La Salle was one of the greatest of the explorers in North America. Besides discovering the Ohio and probably the Illinois, he was the first to follow the Mississippi from its upper course to its mouth and thus to establish the connexion between the discoveries of Radisson, Joliet and Marquette in the north with those of De Soto in the south. He was stern, indomitable and full of resource.

The best accounts of La Salle's explorations may be found in Francis Parkman's La Salle and the Discovery of the Great West (Boston, 1879; later revised editions), in Justin Winsor's Cartier to Frontenac (Boston, 1894), and in J. G. Shea's Discovery and Exploration of the Mississippi Valley (New York, 1852); see also P. Chesnel, Histoire de Cavelier de La Salle, explorations et conquête du bassin du Mississippi (Paris, 1901). Of the early narratives see Louis Hennepin, Description de la Louisiane (1683); Joutel, Journal historique du dernier voyage que feu M. de la Salle fit dans le Golfe de Mexique, &c. (Paris, 1713); and Henri de Tonty, Derniers Decouvertes dans l'Amerique septentrionale de M. de La Salle (Paris, 1697). Original narratives may be found, translated into English, in The Journeys of René Robert Cavelier, Sieur de La Salle, as related by his Faithful Lieutenant, Henri de Tonty, &c. (2 vols., New York, 1905), edited by I. J. Cox; in Benjamin F. French's Historical Collections of Louisiana (6 series, New York, 1846-1853), and in Shea's Early Voyages Up and Down the Mississippi (Albany, 1861); and an immense collection of documents relating to La Salle may be found in Pierre Margry's Decouvertes et etablissements des Français dans l'ouest et dans le sud de l'Amerique septentrionale, 1614-1754; Mémoires et documents originaux recueillis et publiés (6 vols., Paris, 1875-1886), especially in vol. ii. (C. C. W.)

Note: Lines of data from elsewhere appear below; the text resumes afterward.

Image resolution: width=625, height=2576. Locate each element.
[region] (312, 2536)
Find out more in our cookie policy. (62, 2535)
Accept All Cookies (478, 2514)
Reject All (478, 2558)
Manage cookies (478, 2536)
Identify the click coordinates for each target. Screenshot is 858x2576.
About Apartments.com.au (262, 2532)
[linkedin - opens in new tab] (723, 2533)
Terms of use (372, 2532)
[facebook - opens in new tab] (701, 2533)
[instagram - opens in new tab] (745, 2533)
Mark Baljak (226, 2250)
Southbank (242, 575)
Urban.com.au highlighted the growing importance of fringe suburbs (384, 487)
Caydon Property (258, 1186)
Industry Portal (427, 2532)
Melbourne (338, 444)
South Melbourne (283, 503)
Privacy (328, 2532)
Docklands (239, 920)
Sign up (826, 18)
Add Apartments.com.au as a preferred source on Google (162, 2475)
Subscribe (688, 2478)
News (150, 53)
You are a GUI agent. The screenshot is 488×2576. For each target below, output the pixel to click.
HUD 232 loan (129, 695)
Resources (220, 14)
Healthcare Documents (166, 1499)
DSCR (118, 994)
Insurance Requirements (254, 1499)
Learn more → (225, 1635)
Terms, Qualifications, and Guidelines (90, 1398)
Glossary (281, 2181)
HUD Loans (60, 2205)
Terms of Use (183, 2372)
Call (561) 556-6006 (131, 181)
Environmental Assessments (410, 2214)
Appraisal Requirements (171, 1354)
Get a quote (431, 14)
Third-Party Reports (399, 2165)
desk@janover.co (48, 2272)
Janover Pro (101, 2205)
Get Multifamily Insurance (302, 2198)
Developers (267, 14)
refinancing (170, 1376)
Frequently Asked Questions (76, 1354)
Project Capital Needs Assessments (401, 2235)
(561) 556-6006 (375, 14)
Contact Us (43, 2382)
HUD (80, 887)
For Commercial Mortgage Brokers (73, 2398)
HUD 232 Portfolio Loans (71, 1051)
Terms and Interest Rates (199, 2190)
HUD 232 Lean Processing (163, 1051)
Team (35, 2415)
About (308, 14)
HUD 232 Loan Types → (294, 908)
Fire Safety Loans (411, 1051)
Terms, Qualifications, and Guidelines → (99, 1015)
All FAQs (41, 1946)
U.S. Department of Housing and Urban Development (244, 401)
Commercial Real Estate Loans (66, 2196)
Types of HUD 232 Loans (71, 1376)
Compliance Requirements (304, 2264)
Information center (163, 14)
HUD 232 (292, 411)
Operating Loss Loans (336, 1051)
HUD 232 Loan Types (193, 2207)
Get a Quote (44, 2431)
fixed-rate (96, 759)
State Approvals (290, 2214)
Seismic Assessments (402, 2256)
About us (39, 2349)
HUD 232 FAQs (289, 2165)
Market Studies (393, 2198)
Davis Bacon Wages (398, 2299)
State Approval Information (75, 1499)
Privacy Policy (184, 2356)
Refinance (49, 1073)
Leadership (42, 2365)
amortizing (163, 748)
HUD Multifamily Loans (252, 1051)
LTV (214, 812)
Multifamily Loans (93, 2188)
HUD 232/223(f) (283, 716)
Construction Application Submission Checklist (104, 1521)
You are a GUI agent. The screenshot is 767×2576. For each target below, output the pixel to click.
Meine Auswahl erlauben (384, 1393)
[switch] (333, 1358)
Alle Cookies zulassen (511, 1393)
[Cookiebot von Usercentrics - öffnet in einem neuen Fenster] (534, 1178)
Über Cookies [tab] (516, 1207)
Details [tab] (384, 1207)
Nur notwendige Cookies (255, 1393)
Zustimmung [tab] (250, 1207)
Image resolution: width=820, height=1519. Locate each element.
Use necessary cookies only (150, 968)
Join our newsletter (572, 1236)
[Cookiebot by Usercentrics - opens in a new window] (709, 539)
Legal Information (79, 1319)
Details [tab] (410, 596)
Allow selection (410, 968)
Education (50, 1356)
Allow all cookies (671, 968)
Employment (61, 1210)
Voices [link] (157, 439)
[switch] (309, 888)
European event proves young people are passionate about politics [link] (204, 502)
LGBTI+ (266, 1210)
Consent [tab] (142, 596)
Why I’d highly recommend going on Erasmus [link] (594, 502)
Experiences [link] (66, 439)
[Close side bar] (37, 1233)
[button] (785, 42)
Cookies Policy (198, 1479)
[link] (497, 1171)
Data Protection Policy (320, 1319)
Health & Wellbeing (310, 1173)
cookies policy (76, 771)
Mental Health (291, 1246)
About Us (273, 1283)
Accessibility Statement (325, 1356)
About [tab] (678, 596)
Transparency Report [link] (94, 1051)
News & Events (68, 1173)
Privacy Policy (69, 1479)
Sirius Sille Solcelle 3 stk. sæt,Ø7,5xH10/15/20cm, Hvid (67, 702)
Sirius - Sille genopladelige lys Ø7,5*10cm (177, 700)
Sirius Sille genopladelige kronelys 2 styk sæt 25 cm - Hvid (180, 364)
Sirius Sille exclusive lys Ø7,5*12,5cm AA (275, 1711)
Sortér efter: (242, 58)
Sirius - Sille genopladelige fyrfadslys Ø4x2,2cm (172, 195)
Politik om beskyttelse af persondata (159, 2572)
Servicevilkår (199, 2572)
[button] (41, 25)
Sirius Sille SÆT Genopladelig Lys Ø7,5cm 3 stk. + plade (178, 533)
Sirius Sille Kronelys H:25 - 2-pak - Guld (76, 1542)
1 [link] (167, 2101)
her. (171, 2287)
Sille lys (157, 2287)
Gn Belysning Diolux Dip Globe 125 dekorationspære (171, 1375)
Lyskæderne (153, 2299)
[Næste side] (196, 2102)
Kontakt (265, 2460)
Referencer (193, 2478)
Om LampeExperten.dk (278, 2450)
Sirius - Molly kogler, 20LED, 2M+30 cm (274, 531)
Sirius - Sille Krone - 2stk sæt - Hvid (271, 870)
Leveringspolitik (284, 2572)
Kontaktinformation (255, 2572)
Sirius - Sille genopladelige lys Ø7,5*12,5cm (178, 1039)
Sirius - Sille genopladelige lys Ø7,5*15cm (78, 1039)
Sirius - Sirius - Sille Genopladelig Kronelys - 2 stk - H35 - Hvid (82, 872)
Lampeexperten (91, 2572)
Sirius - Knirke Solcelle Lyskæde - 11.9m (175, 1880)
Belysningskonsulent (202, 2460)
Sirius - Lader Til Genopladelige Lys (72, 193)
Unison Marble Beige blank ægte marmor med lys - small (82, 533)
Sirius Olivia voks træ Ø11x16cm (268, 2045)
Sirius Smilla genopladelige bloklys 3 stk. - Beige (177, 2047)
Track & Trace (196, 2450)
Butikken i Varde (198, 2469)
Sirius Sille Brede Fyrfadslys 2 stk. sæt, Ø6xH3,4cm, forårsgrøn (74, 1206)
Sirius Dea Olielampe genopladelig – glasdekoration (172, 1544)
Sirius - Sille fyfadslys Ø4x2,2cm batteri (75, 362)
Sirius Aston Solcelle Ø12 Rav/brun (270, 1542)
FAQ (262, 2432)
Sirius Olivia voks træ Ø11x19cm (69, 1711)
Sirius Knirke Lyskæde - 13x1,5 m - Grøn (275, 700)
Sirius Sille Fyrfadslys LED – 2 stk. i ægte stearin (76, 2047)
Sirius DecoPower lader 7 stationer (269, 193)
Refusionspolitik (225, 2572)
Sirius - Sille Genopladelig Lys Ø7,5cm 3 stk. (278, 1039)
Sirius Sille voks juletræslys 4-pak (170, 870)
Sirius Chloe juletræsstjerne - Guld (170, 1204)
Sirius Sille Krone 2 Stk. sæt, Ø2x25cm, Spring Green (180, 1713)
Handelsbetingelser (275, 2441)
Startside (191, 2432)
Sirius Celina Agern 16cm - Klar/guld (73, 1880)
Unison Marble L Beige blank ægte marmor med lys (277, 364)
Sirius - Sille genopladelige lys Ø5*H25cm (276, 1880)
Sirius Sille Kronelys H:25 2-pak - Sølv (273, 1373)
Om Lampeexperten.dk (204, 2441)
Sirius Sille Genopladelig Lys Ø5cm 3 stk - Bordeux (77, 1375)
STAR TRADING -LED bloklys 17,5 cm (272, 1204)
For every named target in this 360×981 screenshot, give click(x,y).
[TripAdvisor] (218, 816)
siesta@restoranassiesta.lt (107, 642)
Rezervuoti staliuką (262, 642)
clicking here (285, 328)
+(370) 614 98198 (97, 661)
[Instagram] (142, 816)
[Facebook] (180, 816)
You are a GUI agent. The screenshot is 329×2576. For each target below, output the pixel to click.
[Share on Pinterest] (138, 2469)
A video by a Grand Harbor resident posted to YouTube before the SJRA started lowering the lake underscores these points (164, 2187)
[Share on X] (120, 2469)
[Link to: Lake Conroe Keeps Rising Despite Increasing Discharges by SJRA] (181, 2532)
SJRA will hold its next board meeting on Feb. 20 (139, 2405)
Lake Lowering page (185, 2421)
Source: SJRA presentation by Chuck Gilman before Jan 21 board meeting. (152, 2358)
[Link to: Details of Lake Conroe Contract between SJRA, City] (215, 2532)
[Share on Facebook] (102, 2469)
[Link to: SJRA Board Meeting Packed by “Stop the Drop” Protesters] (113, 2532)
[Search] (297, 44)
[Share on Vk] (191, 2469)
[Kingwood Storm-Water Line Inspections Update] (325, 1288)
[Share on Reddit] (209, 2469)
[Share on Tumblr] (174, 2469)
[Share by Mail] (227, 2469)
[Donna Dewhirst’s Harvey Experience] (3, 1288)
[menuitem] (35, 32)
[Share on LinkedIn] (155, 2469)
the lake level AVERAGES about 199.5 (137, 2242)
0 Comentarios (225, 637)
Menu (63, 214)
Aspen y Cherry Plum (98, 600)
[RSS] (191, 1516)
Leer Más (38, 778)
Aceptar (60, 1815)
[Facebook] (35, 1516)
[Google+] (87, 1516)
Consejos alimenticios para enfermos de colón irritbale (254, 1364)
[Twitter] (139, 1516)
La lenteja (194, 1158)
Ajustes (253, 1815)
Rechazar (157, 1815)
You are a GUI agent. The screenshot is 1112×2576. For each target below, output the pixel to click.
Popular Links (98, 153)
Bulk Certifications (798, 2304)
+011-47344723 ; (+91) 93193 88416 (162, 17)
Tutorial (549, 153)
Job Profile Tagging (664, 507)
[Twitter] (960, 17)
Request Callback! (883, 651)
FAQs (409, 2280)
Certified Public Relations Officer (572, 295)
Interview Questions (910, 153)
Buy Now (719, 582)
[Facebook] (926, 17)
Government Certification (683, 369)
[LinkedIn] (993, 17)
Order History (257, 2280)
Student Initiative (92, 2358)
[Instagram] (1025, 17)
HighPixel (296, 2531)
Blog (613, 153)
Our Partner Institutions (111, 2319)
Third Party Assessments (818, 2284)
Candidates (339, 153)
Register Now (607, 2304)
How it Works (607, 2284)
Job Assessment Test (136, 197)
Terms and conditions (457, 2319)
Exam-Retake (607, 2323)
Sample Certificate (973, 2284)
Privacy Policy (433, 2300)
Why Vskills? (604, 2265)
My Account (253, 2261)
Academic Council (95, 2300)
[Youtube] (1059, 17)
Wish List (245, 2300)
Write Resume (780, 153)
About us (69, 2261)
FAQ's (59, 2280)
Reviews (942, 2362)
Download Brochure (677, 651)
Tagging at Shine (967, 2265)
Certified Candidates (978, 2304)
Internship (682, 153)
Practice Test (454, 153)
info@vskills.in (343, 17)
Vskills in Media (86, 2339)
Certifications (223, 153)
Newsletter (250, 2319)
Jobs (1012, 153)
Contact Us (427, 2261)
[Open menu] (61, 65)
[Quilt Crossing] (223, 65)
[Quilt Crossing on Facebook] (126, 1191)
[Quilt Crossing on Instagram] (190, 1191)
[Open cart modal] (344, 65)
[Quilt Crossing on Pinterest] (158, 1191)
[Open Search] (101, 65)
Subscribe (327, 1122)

  1. The name La Chine was sarcastically applied to La Salle's settlement on the St Lawrence.
  2. The Iroquois seem to have used the name Ohio for the Mississippi, or at least for its lower part; and this circumstance makes the story of La Salle's exploration peculiarly difficult to disentangle.
  3. Tonty (or Tonti), an Italian, born at Gaeta, was La Salle's principal lieutenant, and was the equal of his chief in intrepidity. Before his association with La Salle he had engaged in military service in Europe, during which he had lost a hand. He accompanied La Salle to the mouth of the Mississippi, and was in command of Fort St Louis from ths time of its erection until 1702, except during his journeys down the Mississippi in search of his chief. In 1702 he joined d'Iberville in lower Louisiana, and soon after was despatched on a mission to the Chickasaw Indians. This is the last authentic trace of him.
  4. Although La Salle and Don Diego de Peñalosa (1624-1687) presented to the French government independent plans for an expedition against the Spaniards and Peñalosa afterwards proposed their co-operation, there is no substantial evidence that this project was adopted. Parkman is of the opinion that La Salle proposed his expedition against the Spaniards in the hope that the conclusion of peace between France and Spain would prevent its execution and that he might then use the aid he had thus received in establishing a fortified commercial colony at the mouth of the Mississippi. See E. T. Miller, “The Connection of Peñalosa with the La Salle Expedition,” in the Quarterly of the Texas State Historical Association, vol. v. (Austin, Tex., 1902).